Wanyun Cui,Yanghua Xiao,Haixun Wang,Yangqiu Song,Seung-won Hwang,Wei Wang
DOI: https://doi.org/10.14778/3055540.3055549
2019-03-06
Abstract:Question answering (QA) has become a popular way for humans to access billion-scale knowledge bases. Unlike web search, QA over a knowledge base gives out accurate and concise results, provided that natural language questions can be understood and mapped precisely to structured queries over the knowledge base. The challenge, however, is that a human can ask one question in many different ways. Previous approaches have natural limits due to their representations: rule based approaches only understand a small set of "canned" questions, while keyword based or synonym based approaches cannot fully understand the questions. In this paper, we design a new kind of question representation: templates, over a billion scale knowledge base and a million scale QA corpora. For example, for questions about a city's population, we learn templates such as What's the population of $city?, How many people are there in $city?. We learned 27 million templates for 2782 intents. Based on these templates, our QA system KBQA effectively supports binary factoid questions, as well as complex questions which are composed of a series of binary factoid questions. Furthermore, we expand predicates in RDF knowledge base, which boosts the coverage of knowledge base by 57 times. Our QA system beats all other state-of-art works on both effectiveness and efficiency over QALD benchmarks.
Computation and Language
What problem does this paper attempt to address?

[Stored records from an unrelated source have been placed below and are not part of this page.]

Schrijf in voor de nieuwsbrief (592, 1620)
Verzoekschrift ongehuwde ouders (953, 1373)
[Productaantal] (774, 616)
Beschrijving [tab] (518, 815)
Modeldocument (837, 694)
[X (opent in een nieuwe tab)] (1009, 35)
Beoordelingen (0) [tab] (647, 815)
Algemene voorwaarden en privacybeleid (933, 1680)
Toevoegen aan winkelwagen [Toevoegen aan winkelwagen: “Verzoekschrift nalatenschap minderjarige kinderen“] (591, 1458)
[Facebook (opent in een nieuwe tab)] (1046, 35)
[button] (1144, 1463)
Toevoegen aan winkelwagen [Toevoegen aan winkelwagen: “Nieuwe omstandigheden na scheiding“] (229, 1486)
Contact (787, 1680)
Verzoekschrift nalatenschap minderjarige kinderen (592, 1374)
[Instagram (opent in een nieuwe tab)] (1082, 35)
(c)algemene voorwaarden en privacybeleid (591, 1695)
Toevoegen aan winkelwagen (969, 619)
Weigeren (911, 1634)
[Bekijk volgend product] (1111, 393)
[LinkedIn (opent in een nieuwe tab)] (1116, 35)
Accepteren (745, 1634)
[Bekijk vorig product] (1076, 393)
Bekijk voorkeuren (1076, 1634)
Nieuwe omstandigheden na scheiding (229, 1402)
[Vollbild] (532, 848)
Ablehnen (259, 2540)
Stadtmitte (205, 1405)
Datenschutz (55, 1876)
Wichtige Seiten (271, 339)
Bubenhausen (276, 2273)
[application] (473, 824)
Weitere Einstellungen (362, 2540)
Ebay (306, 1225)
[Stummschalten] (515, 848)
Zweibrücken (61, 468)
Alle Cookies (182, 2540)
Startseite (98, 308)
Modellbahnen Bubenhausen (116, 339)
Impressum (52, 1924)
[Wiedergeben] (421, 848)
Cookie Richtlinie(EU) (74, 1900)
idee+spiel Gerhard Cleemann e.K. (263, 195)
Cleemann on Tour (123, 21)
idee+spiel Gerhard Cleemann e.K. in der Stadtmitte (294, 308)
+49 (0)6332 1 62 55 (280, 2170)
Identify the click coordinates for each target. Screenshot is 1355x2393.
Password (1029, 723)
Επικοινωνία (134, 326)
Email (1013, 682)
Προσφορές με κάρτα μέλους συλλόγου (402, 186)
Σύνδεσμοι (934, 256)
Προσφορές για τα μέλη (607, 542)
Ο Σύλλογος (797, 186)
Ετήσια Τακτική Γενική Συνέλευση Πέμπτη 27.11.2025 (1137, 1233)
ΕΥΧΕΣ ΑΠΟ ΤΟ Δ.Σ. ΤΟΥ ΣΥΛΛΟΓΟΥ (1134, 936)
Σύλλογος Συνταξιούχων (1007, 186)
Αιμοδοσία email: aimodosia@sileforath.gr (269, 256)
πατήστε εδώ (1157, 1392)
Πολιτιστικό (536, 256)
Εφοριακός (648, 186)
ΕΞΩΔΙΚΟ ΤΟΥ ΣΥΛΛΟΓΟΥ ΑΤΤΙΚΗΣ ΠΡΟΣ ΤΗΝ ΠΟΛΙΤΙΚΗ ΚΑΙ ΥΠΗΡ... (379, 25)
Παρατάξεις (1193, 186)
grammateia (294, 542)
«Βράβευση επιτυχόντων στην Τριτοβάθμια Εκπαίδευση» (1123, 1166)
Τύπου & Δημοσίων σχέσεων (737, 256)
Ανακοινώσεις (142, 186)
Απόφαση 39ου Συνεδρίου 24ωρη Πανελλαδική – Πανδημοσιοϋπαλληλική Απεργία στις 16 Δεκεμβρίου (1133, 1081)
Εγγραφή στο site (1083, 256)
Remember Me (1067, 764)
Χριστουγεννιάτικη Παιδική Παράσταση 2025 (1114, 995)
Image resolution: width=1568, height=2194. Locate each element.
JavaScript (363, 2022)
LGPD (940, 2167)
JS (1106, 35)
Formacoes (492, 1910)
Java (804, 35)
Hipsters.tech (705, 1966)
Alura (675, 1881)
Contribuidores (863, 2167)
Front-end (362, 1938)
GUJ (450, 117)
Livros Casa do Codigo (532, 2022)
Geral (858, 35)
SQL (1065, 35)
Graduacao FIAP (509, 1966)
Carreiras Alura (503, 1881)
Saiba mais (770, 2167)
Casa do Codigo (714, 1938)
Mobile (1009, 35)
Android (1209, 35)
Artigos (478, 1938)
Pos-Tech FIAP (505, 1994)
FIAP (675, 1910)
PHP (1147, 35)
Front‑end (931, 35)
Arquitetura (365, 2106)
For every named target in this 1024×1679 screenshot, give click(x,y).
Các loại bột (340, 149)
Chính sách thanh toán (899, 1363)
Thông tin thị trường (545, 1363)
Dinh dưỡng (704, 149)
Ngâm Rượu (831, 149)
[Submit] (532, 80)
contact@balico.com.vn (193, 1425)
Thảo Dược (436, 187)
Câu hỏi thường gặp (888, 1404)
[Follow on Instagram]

The problem that this paper attempts to solve is the design of an efficient and accurate question - answering system on a large - scale knowledge base. Specifically, the paper focuses on how to understand and process natural language questions and precisely map them to structured queries in order to obtain accurate answers from the knowledge base. This involves two main challenges: 1. **Representation Design**: How to design a method that can understand and represent natural - language questions. These questions can be described as thousands of intents, and each intent may have thousands of different expressions. For example, "How many people are there in Honolulu?" and "What is the population of Honolulu?" have the same semantics although their expressions are different. Therefore, a representation method is required to identify questions with the same semantics and distinguish different question intents. 2. **Semantic Matching**: After determining the representation of the questions, how to map these representations to the structured queries in the knowledge base. For binary fact - type questions (BFQ), the structured queries mainly rely on the predicates in the knowledge base. However, due to the gap between natural - language questions and knowledge - base predicates, it is not easy to find this mapping relationship. For example, in Table 1, it is necessary to know that "How many people are there in Honolulu?" corresponds to the predicate "population". In addition, many binary relations are not represented by a single edge in the RDF graph, but by complex path structures. For example, the "spouse" relationship is represented by the path "marriage → person → name" in Figure 1. To address these challenges, the paper proposes a new template - based method. By learning a large number of templates to represent and understand natural - language questions and mapping these templates to the predicates in the knowledge base, this method can not only handle simple binary fact - type questions, but also complex fact - type questions. The latter can be solved by decomposing them into a series of binary fact - type questions. The paper achieves effective question - answering for large - scale knowledge bases by learning templates and their mapping relationships with knowledge - base predicates from Yahoo! Answers.